__ACTIVITY__: In the entries below, find the line with "Open the account login icon" and the line with "The height and width of the screenshot is (600, 800).". Reproduce those two lines and every line between them exactly, and nothing more.
--- INPUT MATERIAL Enclosed Below ---
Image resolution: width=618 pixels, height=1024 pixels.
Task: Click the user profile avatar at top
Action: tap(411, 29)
--- End of Enclosed INPUT MATERIAL ---
--- INPUT MATERIAL Enclosed Below ---
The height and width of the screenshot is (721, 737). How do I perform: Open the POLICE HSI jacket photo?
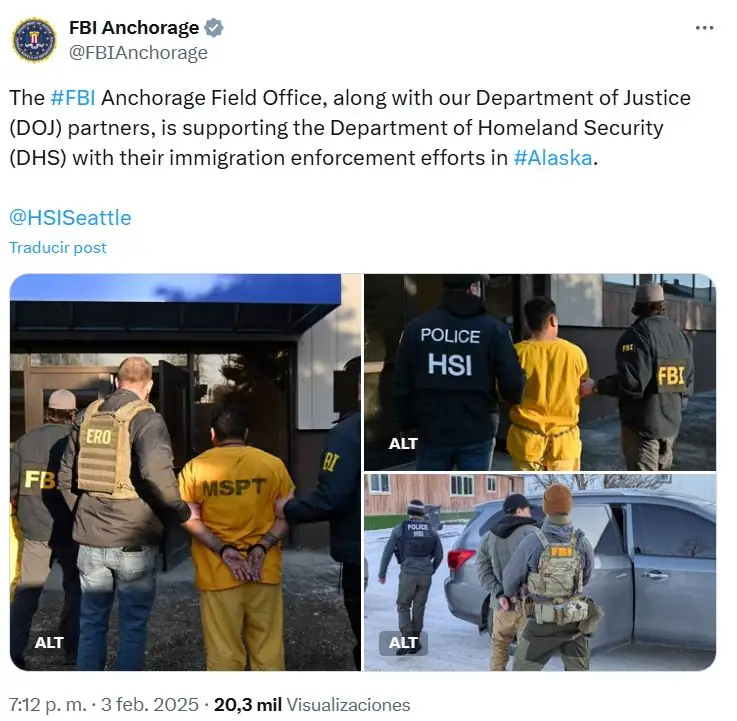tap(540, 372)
--- End of Enclosed INPUT MATERIAL ---
--- INPUT MATERIAL Enclosed Below ---
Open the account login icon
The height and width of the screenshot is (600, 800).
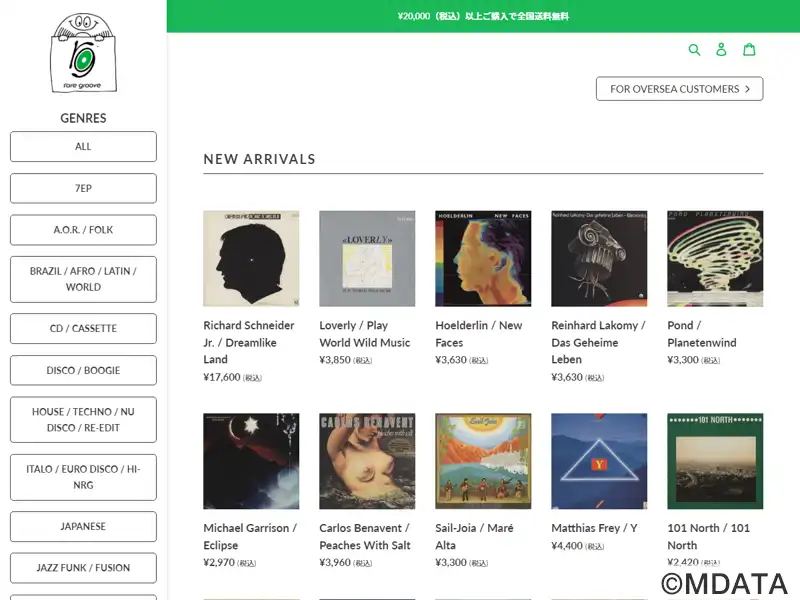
--- End of Enclosed INPUT MATERIAL ---
__EXERCISE RESPONSE__:
Open the account login icon
The height and width of the screenshot is (600, 800).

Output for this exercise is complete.